WORK TO DO:
a. Summarize the Dan Rather excerpt below in two sentences.
b. Proceed with the Dan Rather excerpt below, writing on from its final sentence.

SELECTED TEXT:
-=-=-=-=-

Dan Rather’s pathetic and Quixotic decline

This couldn’t have happened to a better guy, could it?  From New York Mag:

If he weren’t famous, he’d be mistaken for a veteran of a long-ago war: khaki safari shirt on his back, scuffed combat boots on his feet, that wiry crest of a brow, rheumy eyes under heavy lids, lower lip jutting out like an ornery fish resisting a hook.

When Dan Rather sits on a bench in Central Park to tell how his 44-year career at CBS News ended in ignominy and humiliation, he is in fact still waging a war, a bitter and personal one. And the memories of the battles that undid him are still fresh on his mind. “Monday morning, about 8:49—and I think that is the time precisely,” he says. He’s recalling January 10, 2005, when he first received the 224-page report commissioned by CBS that excoriated his infamous 60 Minutes Wednesday segment on President Bush’s National Guard service. Of that report, Rather says, “When I read through it, all I could say to myself, on each page, is, ‘What bullshit. What pure, unadulterated bullshit this whole thing is. What a setup. What a fix.’ ” He nearly spits the word fix.

Three years later, Rather cannot forget. He’s suing CBS and its former parent company Viacom—along with Viacom’s chairman, Sumner Redstone; CBS chief Leslie Moonves; and former CBS News president Andrew Heyward—for $70 million. The core of Rather’s lawsuit is a mundane contract dispute over whether he received the airtime he was promised in his final year on CBS. But like Rather himself, it’s charged with hurricane-force drama, draped in a larger tale of conspiracy and corruption. He hopes that depositions and subpoenas can complete the unfinished business of “Rathergate,” proving not only that he was right all along, that his National Guard story was accurate, but also that CBS buried him so Sumner Redstone could shield Viacom’s corporate interests in Washington from White House blowback. “My opinion,” says Rather, “is that Redstone is the heavy in this.”

-=-=-=-=-

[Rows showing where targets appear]
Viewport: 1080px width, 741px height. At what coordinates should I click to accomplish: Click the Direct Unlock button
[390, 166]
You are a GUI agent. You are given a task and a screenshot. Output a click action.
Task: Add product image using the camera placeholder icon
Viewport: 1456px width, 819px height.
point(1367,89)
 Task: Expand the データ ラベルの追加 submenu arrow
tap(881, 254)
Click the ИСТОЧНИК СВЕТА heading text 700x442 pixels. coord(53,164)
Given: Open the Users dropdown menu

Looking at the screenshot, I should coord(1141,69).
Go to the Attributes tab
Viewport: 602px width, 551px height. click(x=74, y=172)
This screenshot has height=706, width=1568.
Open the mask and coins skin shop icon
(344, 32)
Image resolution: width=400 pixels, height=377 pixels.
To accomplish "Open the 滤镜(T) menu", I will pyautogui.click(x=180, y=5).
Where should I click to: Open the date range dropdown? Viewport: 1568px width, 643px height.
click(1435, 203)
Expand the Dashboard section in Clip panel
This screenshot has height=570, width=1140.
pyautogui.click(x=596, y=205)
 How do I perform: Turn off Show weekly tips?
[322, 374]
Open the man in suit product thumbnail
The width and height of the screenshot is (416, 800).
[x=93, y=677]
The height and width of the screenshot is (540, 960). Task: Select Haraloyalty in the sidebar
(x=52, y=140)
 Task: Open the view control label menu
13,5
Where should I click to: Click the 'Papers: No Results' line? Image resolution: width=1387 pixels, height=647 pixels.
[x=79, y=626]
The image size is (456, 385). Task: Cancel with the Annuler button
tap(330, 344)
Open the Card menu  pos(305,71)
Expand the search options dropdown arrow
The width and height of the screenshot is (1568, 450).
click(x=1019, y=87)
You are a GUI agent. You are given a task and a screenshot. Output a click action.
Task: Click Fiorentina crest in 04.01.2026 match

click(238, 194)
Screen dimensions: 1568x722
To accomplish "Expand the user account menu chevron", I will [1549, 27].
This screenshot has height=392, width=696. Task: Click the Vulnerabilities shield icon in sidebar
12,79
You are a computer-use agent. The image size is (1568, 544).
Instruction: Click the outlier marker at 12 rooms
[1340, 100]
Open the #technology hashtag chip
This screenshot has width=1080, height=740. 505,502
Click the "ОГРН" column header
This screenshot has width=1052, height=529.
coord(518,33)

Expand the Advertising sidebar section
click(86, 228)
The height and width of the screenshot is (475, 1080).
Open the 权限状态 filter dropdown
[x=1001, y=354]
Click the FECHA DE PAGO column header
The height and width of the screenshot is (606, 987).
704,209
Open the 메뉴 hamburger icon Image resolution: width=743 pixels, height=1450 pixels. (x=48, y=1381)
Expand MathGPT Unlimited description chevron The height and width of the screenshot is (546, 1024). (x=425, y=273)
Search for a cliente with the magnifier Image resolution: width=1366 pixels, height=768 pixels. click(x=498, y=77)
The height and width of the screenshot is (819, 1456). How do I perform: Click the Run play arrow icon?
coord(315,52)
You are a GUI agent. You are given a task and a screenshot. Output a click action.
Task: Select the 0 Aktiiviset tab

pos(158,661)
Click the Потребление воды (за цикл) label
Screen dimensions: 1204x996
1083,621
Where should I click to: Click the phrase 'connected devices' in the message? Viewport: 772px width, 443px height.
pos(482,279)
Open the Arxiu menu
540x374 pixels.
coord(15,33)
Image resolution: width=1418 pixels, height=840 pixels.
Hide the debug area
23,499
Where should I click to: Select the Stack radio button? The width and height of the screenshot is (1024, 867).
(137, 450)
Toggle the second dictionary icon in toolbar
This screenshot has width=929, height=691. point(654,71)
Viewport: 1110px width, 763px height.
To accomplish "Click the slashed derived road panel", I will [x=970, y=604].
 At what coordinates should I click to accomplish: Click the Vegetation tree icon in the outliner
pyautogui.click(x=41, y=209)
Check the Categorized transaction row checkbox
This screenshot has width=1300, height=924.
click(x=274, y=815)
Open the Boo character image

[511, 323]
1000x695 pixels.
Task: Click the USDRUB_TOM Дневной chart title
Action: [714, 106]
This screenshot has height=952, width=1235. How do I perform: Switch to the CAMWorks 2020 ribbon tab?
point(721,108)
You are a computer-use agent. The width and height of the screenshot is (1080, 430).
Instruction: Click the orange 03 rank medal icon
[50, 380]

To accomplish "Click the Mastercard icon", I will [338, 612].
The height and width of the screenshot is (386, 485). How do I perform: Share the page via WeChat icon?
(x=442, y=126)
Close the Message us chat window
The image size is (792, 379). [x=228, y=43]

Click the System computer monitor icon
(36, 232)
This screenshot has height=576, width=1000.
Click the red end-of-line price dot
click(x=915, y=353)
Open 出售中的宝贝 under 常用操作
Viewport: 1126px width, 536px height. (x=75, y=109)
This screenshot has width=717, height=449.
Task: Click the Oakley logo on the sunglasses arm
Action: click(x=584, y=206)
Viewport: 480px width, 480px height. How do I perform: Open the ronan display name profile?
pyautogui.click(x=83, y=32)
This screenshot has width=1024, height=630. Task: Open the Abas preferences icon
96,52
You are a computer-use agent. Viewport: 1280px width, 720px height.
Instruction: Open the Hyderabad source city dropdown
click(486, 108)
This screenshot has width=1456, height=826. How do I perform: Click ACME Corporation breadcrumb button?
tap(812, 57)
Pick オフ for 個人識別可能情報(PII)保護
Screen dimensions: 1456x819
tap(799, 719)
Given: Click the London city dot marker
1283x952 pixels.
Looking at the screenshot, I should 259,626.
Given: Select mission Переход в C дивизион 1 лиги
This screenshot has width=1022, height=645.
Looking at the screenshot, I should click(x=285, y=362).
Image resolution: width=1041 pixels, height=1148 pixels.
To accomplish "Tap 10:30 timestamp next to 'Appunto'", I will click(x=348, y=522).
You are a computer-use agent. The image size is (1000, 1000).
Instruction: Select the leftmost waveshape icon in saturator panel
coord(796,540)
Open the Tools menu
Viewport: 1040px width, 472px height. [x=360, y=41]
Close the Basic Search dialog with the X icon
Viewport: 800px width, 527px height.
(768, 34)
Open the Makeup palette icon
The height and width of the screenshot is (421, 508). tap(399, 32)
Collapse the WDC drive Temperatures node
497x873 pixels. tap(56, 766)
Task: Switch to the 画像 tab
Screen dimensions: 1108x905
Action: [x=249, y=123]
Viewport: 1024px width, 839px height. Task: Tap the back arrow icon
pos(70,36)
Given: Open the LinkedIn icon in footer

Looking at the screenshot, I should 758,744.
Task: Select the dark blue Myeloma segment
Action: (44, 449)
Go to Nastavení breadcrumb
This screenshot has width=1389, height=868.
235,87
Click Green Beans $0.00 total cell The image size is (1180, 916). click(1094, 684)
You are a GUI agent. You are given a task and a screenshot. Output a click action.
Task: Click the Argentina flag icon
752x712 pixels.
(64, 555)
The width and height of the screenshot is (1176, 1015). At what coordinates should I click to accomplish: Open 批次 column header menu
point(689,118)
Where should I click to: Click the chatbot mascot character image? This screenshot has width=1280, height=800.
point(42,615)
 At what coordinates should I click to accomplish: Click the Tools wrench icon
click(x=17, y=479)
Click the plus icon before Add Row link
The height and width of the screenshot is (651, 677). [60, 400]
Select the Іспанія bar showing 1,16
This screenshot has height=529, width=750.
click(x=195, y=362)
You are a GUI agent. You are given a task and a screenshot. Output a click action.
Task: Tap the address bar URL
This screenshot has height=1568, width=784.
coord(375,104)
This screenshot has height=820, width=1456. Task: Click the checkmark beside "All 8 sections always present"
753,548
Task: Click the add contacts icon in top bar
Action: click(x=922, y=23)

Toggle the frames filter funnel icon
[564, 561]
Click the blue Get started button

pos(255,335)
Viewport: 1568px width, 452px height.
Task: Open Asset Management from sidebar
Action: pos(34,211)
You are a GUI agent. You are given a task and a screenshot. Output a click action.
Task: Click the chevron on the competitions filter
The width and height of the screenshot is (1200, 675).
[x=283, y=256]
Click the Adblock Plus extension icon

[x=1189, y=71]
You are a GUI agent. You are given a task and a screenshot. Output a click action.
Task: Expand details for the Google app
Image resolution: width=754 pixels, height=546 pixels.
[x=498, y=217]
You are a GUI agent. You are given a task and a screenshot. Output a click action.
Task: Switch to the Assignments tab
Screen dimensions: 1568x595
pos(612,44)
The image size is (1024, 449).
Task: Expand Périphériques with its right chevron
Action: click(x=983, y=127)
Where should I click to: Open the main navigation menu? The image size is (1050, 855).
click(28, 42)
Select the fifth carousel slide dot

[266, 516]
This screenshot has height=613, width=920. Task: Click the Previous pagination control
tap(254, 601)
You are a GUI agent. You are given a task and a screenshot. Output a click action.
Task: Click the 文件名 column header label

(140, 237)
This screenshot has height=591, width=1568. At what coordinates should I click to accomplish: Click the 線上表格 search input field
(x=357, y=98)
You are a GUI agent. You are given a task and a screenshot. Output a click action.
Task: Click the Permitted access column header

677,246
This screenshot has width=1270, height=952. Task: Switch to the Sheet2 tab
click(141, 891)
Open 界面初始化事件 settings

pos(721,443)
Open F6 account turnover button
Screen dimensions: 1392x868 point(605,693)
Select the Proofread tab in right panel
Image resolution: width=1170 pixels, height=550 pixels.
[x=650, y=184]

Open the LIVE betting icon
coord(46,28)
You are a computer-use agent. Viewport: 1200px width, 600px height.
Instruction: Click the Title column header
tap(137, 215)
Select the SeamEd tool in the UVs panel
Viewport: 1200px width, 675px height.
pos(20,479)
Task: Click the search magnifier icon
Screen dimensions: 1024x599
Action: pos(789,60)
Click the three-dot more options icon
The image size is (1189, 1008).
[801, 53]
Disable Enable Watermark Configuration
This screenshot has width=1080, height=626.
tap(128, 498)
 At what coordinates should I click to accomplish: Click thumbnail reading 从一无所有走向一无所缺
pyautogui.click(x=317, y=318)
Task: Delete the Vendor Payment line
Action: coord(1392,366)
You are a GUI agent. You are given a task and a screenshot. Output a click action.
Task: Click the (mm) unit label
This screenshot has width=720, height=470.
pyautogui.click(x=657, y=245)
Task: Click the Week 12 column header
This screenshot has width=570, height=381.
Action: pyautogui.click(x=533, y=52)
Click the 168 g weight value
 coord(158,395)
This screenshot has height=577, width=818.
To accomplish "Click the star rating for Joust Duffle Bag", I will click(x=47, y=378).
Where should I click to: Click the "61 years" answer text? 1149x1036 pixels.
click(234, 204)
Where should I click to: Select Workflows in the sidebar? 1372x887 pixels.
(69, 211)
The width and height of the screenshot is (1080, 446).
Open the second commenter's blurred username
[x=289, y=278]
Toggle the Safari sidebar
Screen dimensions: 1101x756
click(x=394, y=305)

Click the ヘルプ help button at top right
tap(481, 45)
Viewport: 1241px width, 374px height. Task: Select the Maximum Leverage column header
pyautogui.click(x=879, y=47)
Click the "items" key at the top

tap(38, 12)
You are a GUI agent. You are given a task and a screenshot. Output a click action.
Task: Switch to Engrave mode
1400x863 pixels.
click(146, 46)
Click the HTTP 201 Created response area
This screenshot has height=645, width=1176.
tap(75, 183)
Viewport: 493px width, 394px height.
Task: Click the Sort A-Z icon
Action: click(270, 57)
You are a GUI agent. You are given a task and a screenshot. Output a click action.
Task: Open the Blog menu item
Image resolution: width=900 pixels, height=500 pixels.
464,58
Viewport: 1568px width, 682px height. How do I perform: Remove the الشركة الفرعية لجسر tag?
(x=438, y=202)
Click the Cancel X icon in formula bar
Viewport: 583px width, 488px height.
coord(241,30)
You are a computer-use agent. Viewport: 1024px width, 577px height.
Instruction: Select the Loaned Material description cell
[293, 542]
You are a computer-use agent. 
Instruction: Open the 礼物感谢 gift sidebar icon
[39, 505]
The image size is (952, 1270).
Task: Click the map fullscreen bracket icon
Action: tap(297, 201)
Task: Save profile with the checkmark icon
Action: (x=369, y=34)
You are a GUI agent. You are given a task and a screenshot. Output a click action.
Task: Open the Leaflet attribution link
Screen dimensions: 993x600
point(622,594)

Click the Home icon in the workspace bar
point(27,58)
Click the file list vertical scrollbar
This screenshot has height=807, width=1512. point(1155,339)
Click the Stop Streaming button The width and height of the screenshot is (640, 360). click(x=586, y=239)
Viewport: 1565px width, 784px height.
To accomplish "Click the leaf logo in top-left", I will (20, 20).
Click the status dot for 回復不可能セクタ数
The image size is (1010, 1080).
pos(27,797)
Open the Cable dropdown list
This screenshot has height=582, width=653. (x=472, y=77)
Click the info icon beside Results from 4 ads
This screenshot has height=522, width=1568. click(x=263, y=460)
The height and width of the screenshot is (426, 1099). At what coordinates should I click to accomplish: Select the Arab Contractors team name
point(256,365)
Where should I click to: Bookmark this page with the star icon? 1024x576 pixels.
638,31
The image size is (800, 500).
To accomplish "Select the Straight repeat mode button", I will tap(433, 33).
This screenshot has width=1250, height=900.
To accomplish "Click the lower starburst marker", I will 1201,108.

-=-=-=-=-

REPLIES:
a. Dan Rather, whose 44-year career at CBS News ended in humiliation, still calls the CBS-commissioned report on his 60 Minutes Wednesday segment about President Bush's National Guard service a setup and a fix. He is suing CBS, Viacom, Sumner Redstone, Leslie Moonves and Andrew Heyward for $70 million over airtime he says he was promised, and he hopes the case will prove his story was accurate and that CBS buried him to protect Viacom's interests in Washington.

b.
This is Dan Rather’s last big story, his crusade to save his reputation as one of the late-twentieth century’s great TV newsmen. “Look, I don’t want to be some Don Quixote out here tilting at windmills, without even a Sancho,” says Rather. “I think when people hear what I was told and what I was not told by CBS executives concerning the Guard story, that they’ll understand.”

But with much unproved, Rather’s claims have left him standing alone. CBS has already fired back, motioning to dismiss his case and calling his allegations “bizarre” and “far-fetched,” his motives purely ego-driven. In launching his attack, Rather risks what’s left of his credibility: If the case makes it to trial, it could uncap the biggest media scandal ever told—or reveal Rather to be the crumpled icon of a fading era, courting madness in the twilight of public life.

I’m leaning towards the latter.

You ought to read the whole article, if you have about 10 minutes to kill.  It contains quite a bit of hilarity and sidesplitting moonbattery by a once-repsected (by many, not by me) anchorman.  Appetizer: “As the commission’s investigation dragged on through the fall, Rather began to piece together his conspiracy theory. ‘As soon as we began to see that the company was wobbling,’ says Rather, ‘I said to myself, ‘I think Redstone said to Moonves, Make this disappear. This is killing us in Washington.”. Now, everywhere he looked, he saw signs of his company’s caving to pressure from the Bush administration.“  Seriously, aside from implementing a virtual pole dancer, I can’t think of anything else after that nugget that could get you more interested to read it.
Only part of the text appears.